In its simplest form (as found at the Cours Saleya Market in Nice France) socca is made with only chickpea flour, water, olive oil and salt and pepper. Recipes vary with some including such ingredients as green peppesr or onions. Our version is a more spicy socca containing ground chili peppers and rosemary. We also make use of a blow torch after removing fromthe oven to provide the slightly charred coating.
1 cup chickpea flour
1 cup water
1 tsp regular salt
1 ground thai chili pepper (optional)
2 tablespoons olive oil
3 teaspoons fresh rosemary
1/2 tsp salt
Add the chickpea flour, water, salt, rosemary and chili pepper to a bowl
Whisk all ingredients in bowl till smooth. Let rest for minimum 1 hour.
Preheat the oven to 475F
Cut a large round piece of parchment paper to be able to insert into a cast iron pan (see image below). If your pan is well seasoned this is not necessary. We prefer this method since it is easier to work with the finished socca. And of course your is no issue with sticking to pan.
Coat the pan with a tablespoon of oil and insert the parchment paper so it completely sits in the pan. Put a tablespoon of oil onto the top of the parchment paper and add the socca mixture.
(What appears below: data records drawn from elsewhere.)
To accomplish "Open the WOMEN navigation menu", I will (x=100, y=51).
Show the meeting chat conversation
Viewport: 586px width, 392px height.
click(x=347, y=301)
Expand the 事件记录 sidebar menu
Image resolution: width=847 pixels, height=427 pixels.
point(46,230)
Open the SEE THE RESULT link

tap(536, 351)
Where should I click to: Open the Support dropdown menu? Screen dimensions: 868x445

Bake in the oven at 475F until the sides start to pull away from the parchment paper and socca is cooked through-- usually 17-20 minutes.
Remove from oven and move the socca from the parchment onto a plate. Brush the socca lightly with olive oil. In a safe location blow torch the socca to give a charred coaingt. Do not use the blowtorch with the parchment paper since the paper easily burns.
Slice the socca and serve with rose wine... we use additional sea salt, and espelette pepper if needed.